***** TEXT

Quick Links

Re: Cross-column statistics revisited

From:	Ron Mayer <rm_pg(at)cheapcomplexdevices(dot)com>
To:	Robert Haas <robertmhaas(at)gmail(dot)com>
Cc:	Martijn van Oosterhout <kleptog(at)svana(dot)org>, Joshua Tolley <eggyknap(at)gmail(dot)com>, PostgreSQL-development <pgsql-hackers(at)postgresql(dot)org>
Subject:	Re: Cross-column statistics revisited
Date:	2008-10-16 20:35:25
Message-ID:	48F7A58D.2090303@cheapcomplexdevices.com
Views:	Whole Thread \| Raw Message \| Download mbox \| Resend email
Thread:
Lists:	pgsql-hackers

Robert Haas wrote:
>> I think the real question is: what other kinds of correlation might
>> people be interested in representing?
>
> Yes, or to phrase that another way: What kinds of queries are being
> poorly optimized now and why?

**********
***** DATA SHOWN

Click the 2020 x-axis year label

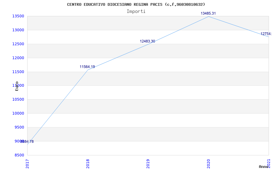point(208,163)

**********

→ **OBJECTIVE**
Translate into Spanish this sentence from the cross-column statistics post above: "I think the real question is: what other kinds of correlation might people be interested in representing?"

→ **RESPONSE TO THIS TASK**
Creo que la verdadera pregunta es: ¿qué otros tipos de correlación le podría interesar a la gente representar?